(Exercise task) Copy out every row below word for word, keeping each one unchanged.

(Exercise data)
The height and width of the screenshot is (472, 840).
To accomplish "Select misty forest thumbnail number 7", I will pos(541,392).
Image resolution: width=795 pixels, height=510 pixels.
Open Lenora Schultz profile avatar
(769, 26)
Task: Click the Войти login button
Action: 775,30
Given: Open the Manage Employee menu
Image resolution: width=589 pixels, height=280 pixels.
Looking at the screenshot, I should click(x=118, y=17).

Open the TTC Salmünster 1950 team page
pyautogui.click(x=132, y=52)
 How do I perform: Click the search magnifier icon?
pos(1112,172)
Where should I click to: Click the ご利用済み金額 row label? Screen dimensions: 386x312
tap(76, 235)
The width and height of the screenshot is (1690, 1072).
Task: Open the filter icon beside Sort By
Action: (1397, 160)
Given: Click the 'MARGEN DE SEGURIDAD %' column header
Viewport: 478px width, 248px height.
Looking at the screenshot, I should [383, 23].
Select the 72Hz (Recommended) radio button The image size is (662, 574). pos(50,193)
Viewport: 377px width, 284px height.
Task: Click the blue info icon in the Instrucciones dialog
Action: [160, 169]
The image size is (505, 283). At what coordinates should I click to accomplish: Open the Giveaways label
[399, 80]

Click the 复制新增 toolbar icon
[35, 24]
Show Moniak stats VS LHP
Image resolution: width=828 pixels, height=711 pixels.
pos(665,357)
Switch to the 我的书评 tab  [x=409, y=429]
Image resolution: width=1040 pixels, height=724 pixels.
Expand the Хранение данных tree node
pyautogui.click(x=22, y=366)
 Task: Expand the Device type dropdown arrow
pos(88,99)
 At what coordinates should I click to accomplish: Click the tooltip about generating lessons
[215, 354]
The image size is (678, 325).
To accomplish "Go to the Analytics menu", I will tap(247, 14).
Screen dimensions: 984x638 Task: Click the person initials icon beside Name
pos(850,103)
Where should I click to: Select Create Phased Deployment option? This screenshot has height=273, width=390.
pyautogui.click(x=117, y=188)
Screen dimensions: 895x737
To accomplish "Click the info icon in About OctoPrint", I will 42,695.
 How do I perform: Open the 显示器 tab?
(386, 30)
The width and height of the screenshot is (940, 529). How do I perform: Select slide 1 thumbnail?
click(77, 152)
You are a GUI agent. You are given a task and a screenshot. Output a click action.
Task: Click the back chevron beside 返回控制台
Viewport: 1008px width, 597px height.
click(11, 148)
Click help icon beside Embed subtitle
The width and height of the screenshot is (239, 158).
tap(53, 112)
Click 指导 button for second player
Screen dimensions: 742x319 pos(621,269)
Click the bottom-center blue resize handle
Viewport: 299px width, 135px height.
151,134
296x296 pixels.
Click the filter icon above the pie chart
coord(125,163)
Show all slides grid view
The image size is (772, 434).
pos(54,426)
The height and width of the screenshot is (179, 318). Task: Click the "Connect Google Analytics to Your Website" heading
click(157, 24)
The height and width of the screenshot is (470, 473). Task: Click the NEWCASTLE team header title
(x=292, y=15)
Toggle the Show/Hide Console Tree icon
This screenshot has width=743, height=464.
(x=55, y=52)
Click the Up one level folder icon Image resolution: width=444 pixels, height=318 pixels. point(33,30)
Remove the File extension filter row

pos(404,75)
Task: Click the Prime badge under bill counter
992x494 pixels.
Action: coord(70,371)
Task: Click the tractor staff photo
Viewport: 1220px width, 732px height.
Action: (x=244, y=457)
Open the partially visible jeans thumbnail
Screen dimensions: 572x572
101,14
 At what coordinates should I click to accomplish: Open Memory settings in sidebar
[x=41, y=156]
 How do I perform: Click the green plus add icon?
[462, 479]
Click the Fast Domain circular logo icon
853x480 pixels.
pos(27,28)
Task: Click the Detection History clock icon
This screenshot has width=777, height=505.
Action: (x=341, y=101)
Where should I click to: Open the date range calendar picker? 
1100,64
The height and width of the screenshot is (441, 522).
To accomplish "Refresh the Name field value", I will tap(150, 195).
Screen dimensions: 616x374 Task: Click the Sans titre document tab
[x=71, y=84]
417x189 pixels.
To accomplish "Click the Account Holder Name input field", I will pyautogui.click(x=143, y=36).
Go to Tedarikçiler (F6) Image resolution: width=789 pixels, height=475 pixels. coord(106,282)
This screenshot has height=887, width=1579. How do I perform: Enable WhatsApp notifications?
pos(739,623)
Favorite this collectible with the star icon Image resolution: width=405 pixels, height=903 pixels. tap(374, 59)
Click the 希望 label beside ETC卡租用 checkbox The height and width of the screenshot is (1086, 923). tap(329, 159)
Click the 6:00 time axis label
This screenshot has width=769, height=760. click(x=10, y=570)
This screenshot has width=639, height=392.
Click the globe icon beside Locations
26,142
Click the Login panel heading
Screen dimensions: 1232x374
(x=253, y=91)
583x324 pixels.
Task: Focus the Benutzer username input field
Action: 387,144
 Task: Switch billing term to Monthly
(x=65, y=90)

(Right answer)
The height and width of the screenshot is (472, 840).
To accomplish "Select misty forest thumbnail number 7", I will pos(541,392).
Image resolution: width=795 pixels, height=510 pixels.
Open Lenora Schultz profile avatar
(769, 26)
Task: Click the Войти login button
Action: 775,30
Given: Open the Manage Employee menu
Image resolution: width=589 pixels, height=280 pixels.
Looking at the screenshot, I should click(x=118, y=17).

Open the TTC Salmünster 1950 team page
pyautogui.click(x=132, y=52)
 How do I perform: Click the search magnifier icon?
pos(1112,172)
Where should I click to: Click the ご利用済み金額 row label? Screen dimensions: 386x312
tap(76, 235)
The width and height of the screenshot is (1690, 1072).
Task: Open the filter icon beside Sort By
Action: (1397, 160)
Given: Click the 'MARGEN DE SEGURIDAD %' column header
Viewport: 478px width, 248px height.
Looking at the screenshot, I should [383, 23].
Select the 72Hz (Recommended) radio button The image size is (662, 574). pos(50,193)
Viewport: 377px width, 284px height.
Task: Click the blue info icon in the Instrucciones dialog
Action: [160, 169]
The image size is (505, 283). At what coordinates should I click to accomplish: Open the Giveaways label
[399, 80]

Click the 复制新增 toolbar icon
[35, 24]
Show Moniak stats VS LHP
Image resolution: width=828 pixels, height=711 pixels.
pos(665,357)
Switch to the 我的书评 tab  [x=409, y=429]
Image resolution: width=1040 pixels, height=724 pixels.
Expand the Хранение данных tree node
pyautogui.click(x=22, y=366)
 Task: Expand the Device type dropdown arrow
pos(88,99)
 At what coordinates should I click to accomplish: Click the tooltip about generating lessons
[215, 354]
The image size is (678, 325).
To accomplish "Go to the Analytics menu", I will tap(247, 14).
Screen dimensions: 984x638 Task: Click the person initials icon beside Name
pos(850,103)
Where should I click to: Select Create Phased Deployment option? This screenshot has height=273, width=390.
pyautogui.click(x=117, y=188)
Screen dimensions: 895x737
To accomplish "Click the info icon in About OctoPrint", I will 42,695.
 How do I perform: Open the 显示器 tab?
(386, 30)
The width and height of the screenshot is (940, 529). How do I perform: Select slide 1 thumbnail?
click(77, 152)
You are a GUI agent. You are given a task and a screenshot. Output a click action.
Task: Click the back chevron beside 返回控制台
Viewport: 1008px width, 597px height.
click(11, 148)
Click help icon beside Embed subtitle
The width and height of the screenshot is (239, 158).
tap(53, 112)
Click 指导 button for second player
Screen dimensions: 742x319 pos(621,269)
Click the bottom-center blue resize handle
Viewport: 299px width, 135px height.
151,134
296x296 pixels.
Click the filter icon above the pie chart
coord(125,163)
Show all slides grid view
The image size is (772, 434).
pos(54,426)
The height and width of the screenshot is (179, 318). Task: Click the "Connect Google Analytics to Your Website" heading
click(157, 24)
The height and width of the screenshot is (470, 473). Task: Click the NEWCASTLE team header title
(x=292, y=15)
Toggle the Show/Hide Console Tree icon
This screenshot has width=743, height=464.
(x=55, y=52)
Click the Up one level folder icon Image resolution: width=444 pixels, height=318 pixels. point(33,30)
Remove the File extension filter row

pos(404,75)
Task: Click the Prime badge under bill counter
992x494 pixels.
Action: coord(70,371)
Task: Click the tractor staff photo
Viewport: 1220px width, 732px height.
Action: (x=244, y=457)
Open the partially visible jeans thumbnail
Screen dimensions: 572x572
101,14
 At what coordinates should I click to accomplish: Open Memory settings in sidebar
[x=41, y=156]
 How do I perform: Click the green plus add icon?
[462, 479]
Click the Fast Domain circular logo icon
853x480 pixels.
pos(27,28)
Task: Click the Detection History clock icon
This screenshot has width=777, height=505.
Action: (x=341, y=101)
Where should I click to: Open the date range calendar picker? 
1100,64
The height and width of the screenshot is (441, 522).
To accomplish "Refresh the Name field value", I will tap(150, 195).
Screen dimensions: 616x374 Task: Click the Sans titre document tab
[x=71, y=84]
417x189 pixels.
To accomplish "Click the Account Holder Name input field", I will pyautogui.click(x=143, y=36).
Go to Tedarikçiler (F6) Image resolution: width=789 pixels, height=475 pixels. coord(106,282)
This screenshot has height=887, width=1579. How do I perform: Enable WhatsApp notifications?
pos(739,623)
Favorite this collectible with the star icon Image resolution: width=405 pixels, height=903 pixels. tap(374, 59)
Click the 希望 label beside ETC卡租用 checkbox The height and width of the screenshot is (1086, 923). tap(329, 159)
Click the 6:00 time axis label
This screenshot has width=769, height=760. click(x=10, y=570)
This screenshot has width=639, height=392.
Click the globe icon beside Locations
26,142
Click the Login panel heading
Screen dimensions: 1232x374
(x=253, y=91)
583x324 pixels.
Task: Focus the Benutzer username input field
Action: 387,144
 Task: Switch billing term to Monthly
(x=65, y=90)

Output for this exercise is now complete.